> Requirement
Please continue the article below on teaching children to save money, starting after its final paragraph.

==== Selected passage

Life in a fast-paced society means that kids are growing up faster than ever before. And, if parents want their children to grow up to become happy and productive adults, they know the importance of teaching their kids about financial responsibility and saving money at an early age.
If not, today’s generation of kids could grow up like a lot of Americans raised in the 20th century. An estimated 43 percent of all Americans have less than $10,000 saved for the future while one in three have no savings at all.
Use a piggy bank
Start teaching your kids young, as early as preschool age by giving them a piggy bank where they can save their nickels, dimes, and dollars they earn from doing chores around the house, they find when taking a walk, or they receive for a birthday or a holiday present.
Focus on teaching your children about goals when using the piggy bank to save. Maybe your child really wants a toy or a book. When he gets enough money in his piggy bank, he can buy the book. A great incentive is to put a picture of the book on or next to the piggy bank to remind him of the goal.

========
==== Given data

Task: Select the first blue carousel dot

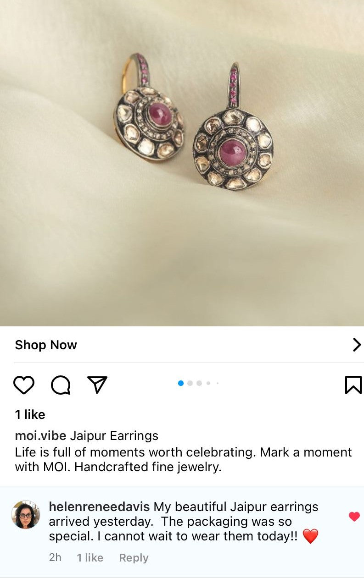Action: pos(181,383)

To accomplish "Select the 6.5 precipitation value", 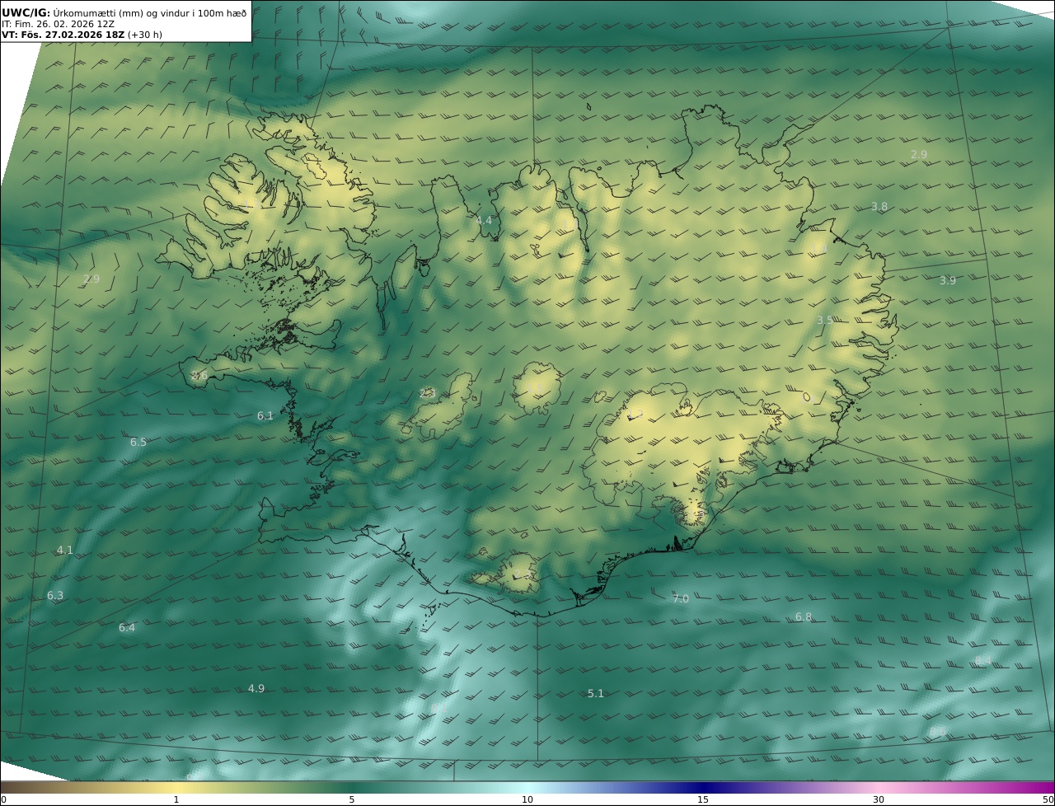I will 138,443.
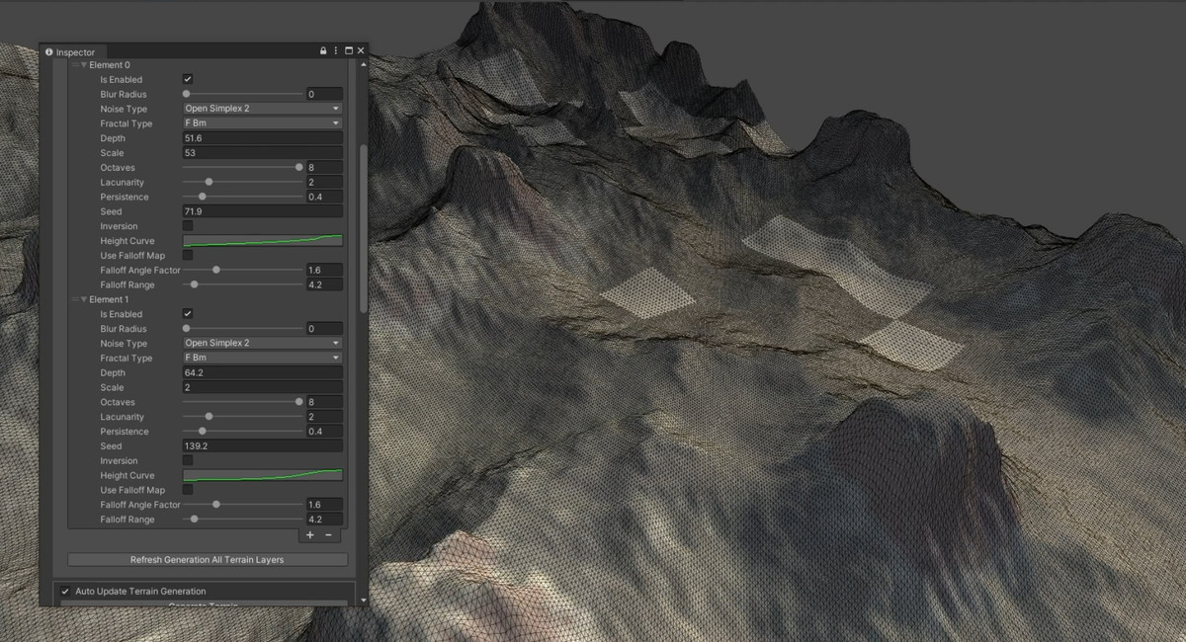Open Fractal Type dropdown in Element 1
This screenshot has height=642, width=1186.
point(262,358)
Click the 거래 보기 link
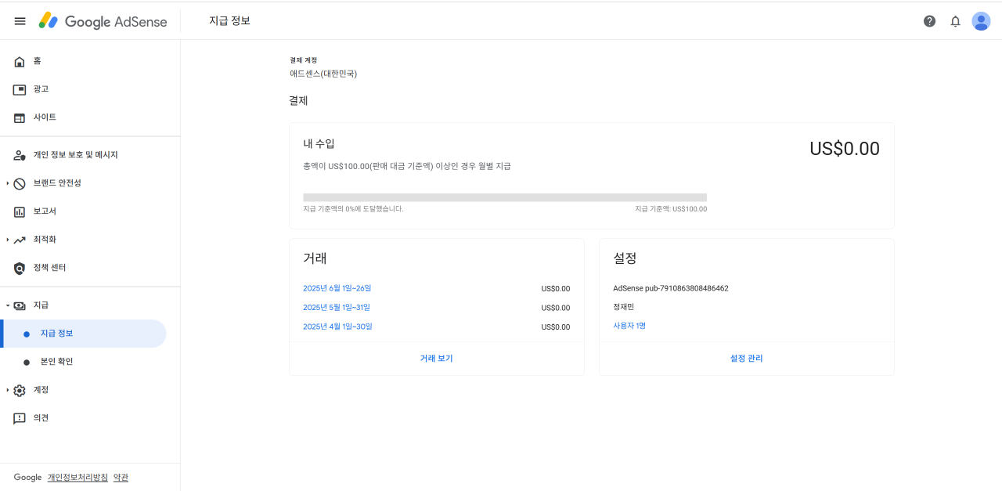Screen dimensions: 1002x491 pos(436,358)
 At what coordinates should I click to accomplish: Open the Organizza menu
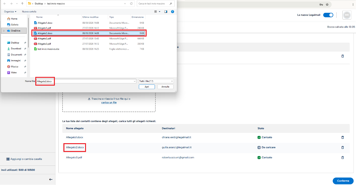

========

> Exercise output
Avoid long-term goals when teaching savings at a young age. College is another lifetime away for a child, so help your child choose short-term goals that are easily achievable, like buying that toy or book.
Show children their options
Once your kids get a little older, start teaching them about the different options for using money, including: Saving, spending, investing, and donating. Experts recommend buying four piggy banks, one for each money option, and teaching children who are old enough that they should always save at least 10 percent of whatever money they are given or earn. As a result, children will learn that money isn’t just for spending and will then decide on their own where their money goes. Giving your child the chance to decide where to spend his money will ultimately teach him financial responsibility.
Children must understand the importance of setting goals for how they will use their money – whether it’s to purchase something or to donate to a worthy cause. As we already mentioned, parents should encourage age appropriate goals to help teach children the value of saving. A preschooler might save for a special toy; a middle school student might want to save for a dress or a suit for the homecoming dance; and a high school student might be putting his money in the bank, saving it for a car when he turns 16.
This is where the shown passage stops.